* [SET TASK] Rewrite the rows below, changing "named target" to "listed item" and leaving everything else as it is. Don't include the pictures.

* [RAW RECORDS]
START

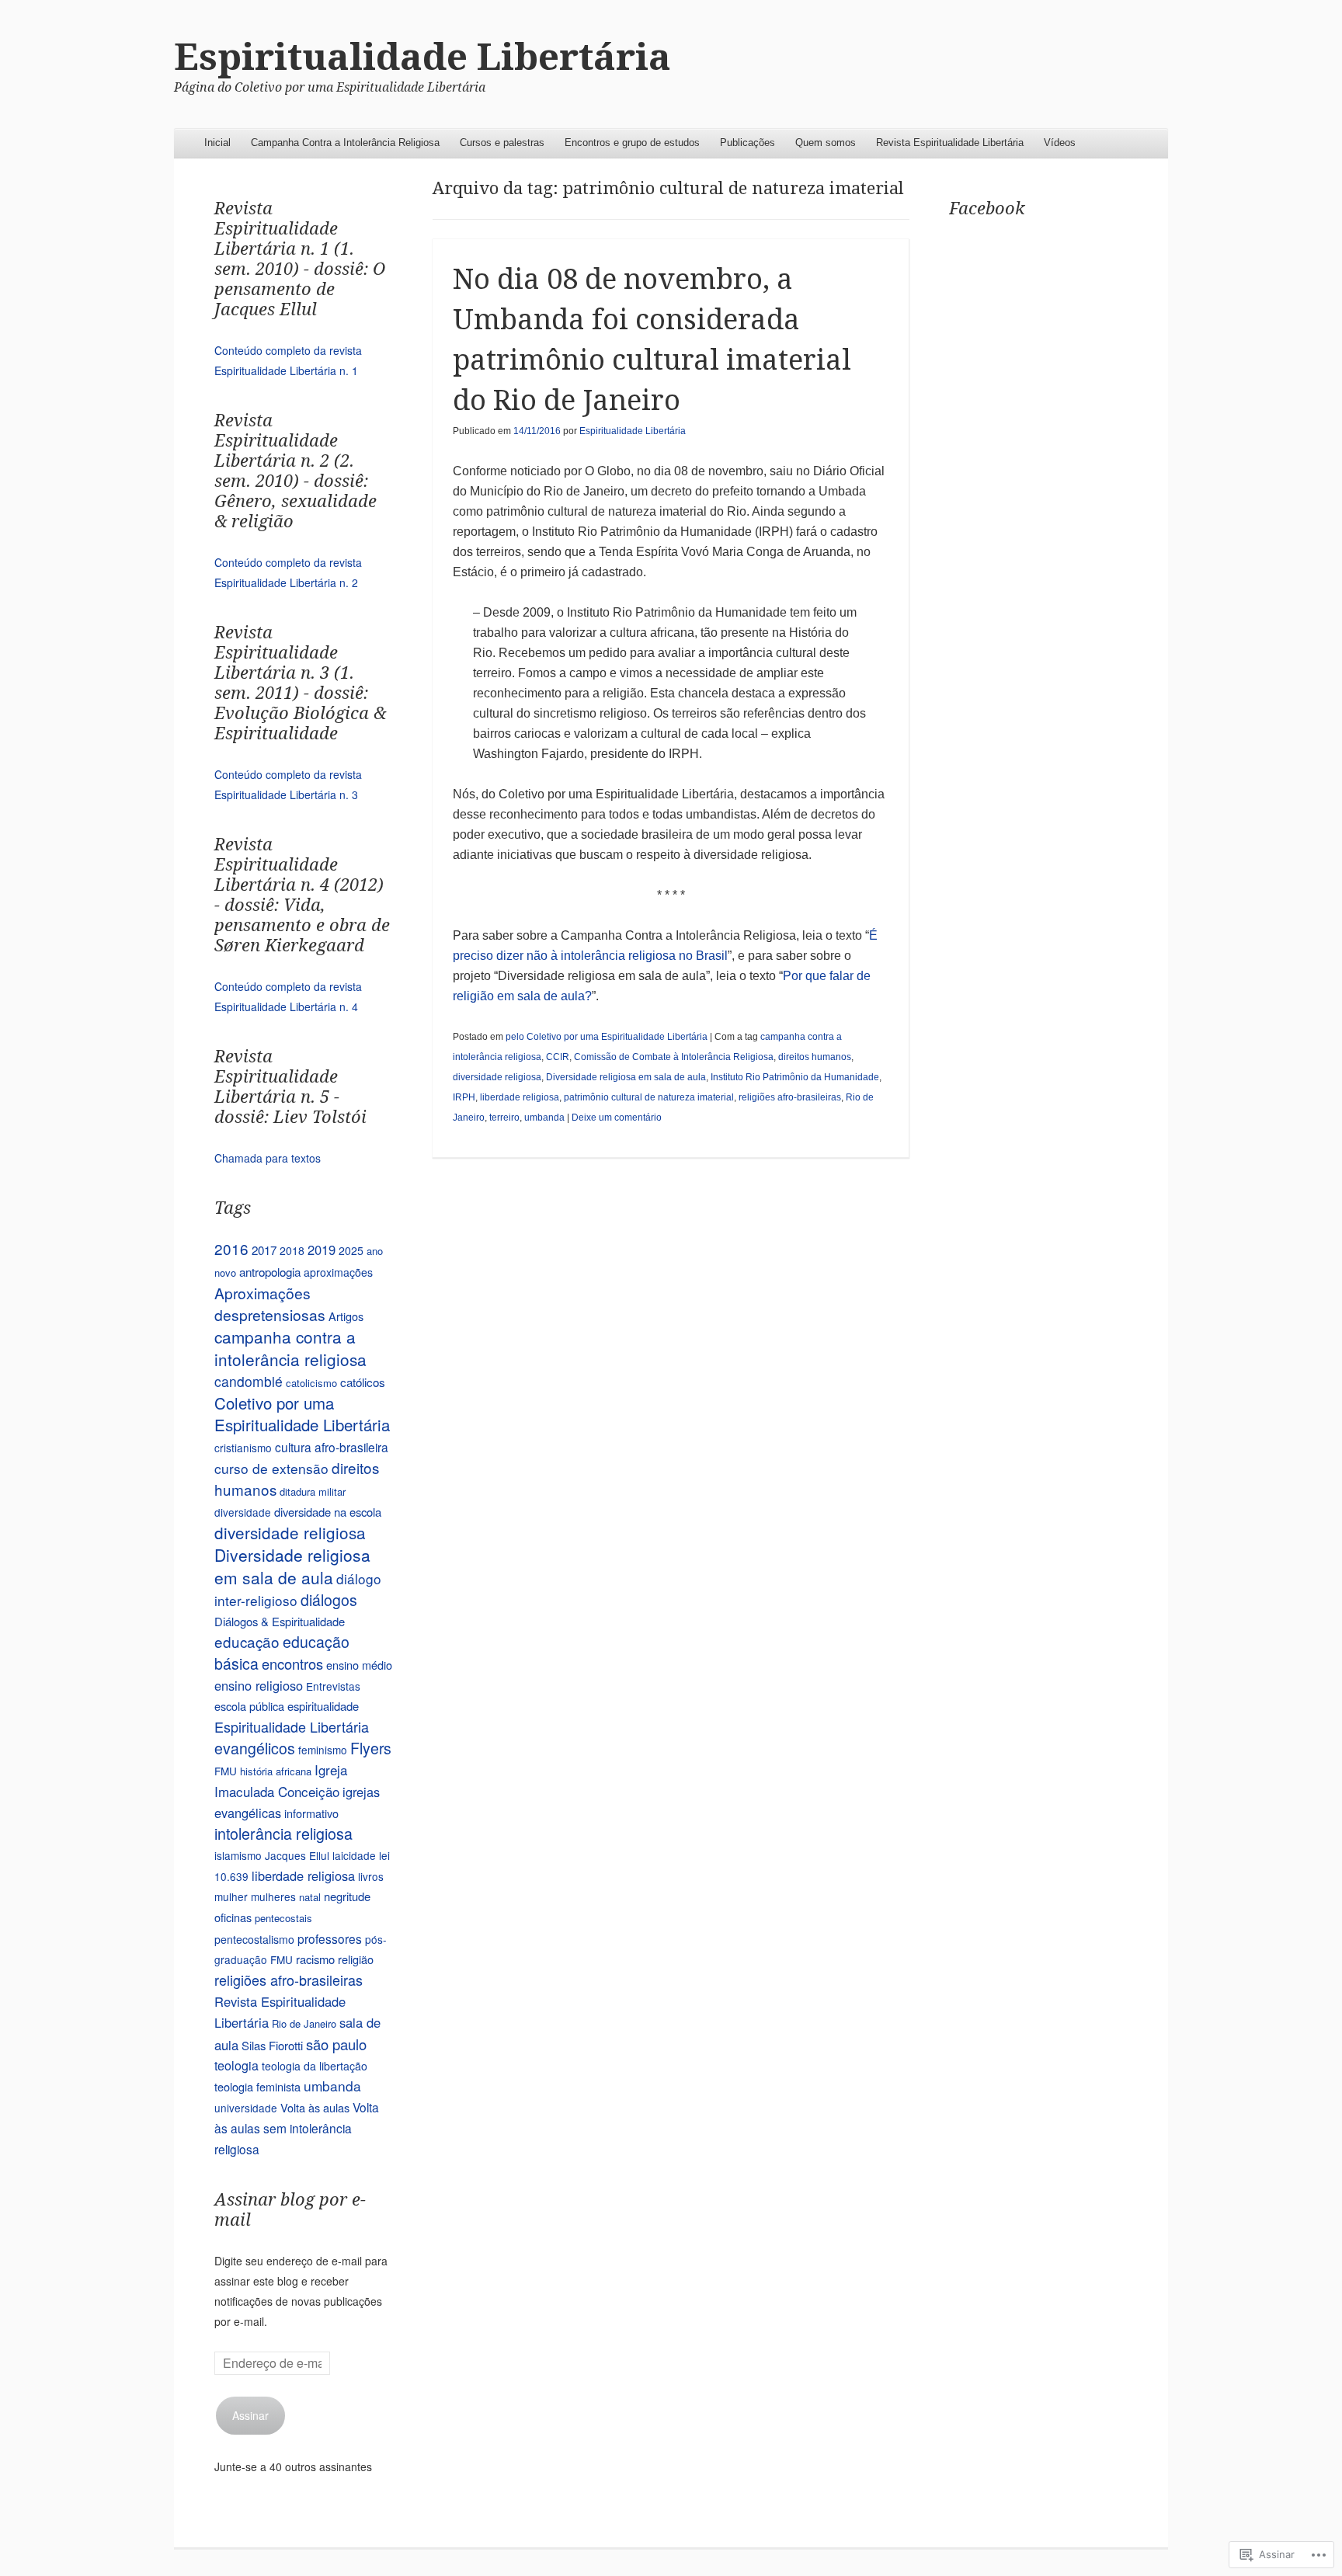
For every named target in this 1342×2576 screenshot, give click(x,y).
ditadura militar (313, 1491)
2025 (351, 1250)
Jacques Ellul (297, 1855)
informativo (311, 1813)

END

* [WRITTEN SOLUTION]
For every listed item in this 1342×2576 screenshot, give click(x,y).
ditadura militar (313, 1491)
2025 (351, 1250)
Jacques Ellul (297, 1855)
informativo (311, 1813)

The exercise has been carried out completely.